[Screenshot grounding data]
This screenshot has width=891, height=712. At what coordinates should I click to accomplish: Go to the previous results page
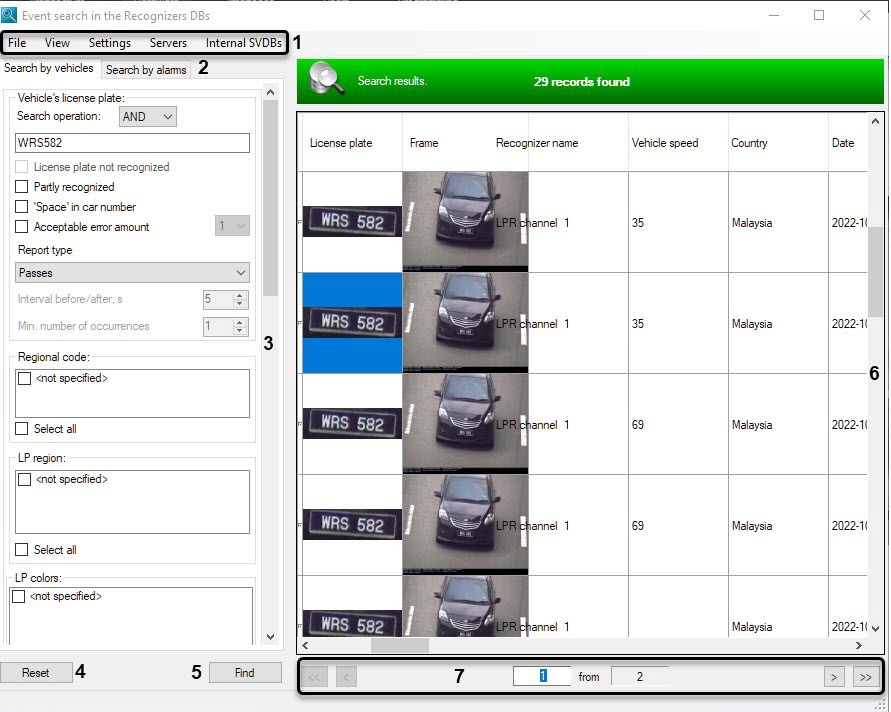[x=346, y=677]
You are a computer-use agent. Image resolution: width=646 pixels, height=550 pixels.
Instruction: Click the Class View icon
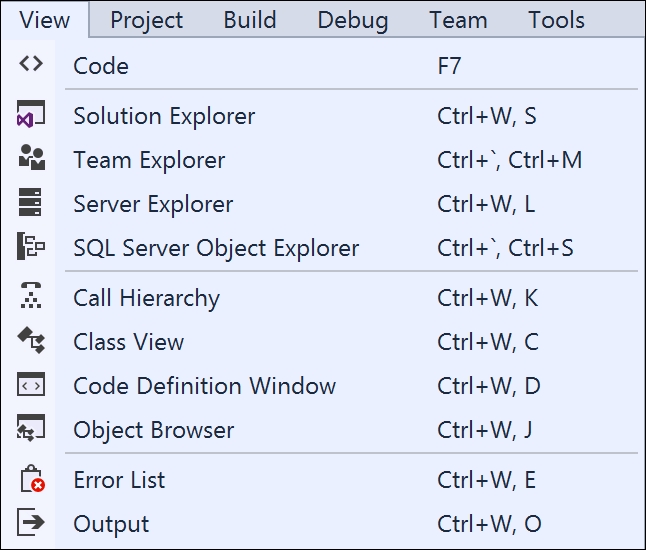tap(31, 340)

YOUR TASK
Leaving out the pictures, print every record exactly as written.

RESPONSE TO THE EXERCISE
This screenshot has width=891, height=712. At what coordinates should I click to accomplish: Go to the previous results page
[x=346, y=677]
You are a computer-use agent. Image resolution: width=646 pixels, height=550 pixels.
Instruction: Click the Class View icon
tap(31, 340)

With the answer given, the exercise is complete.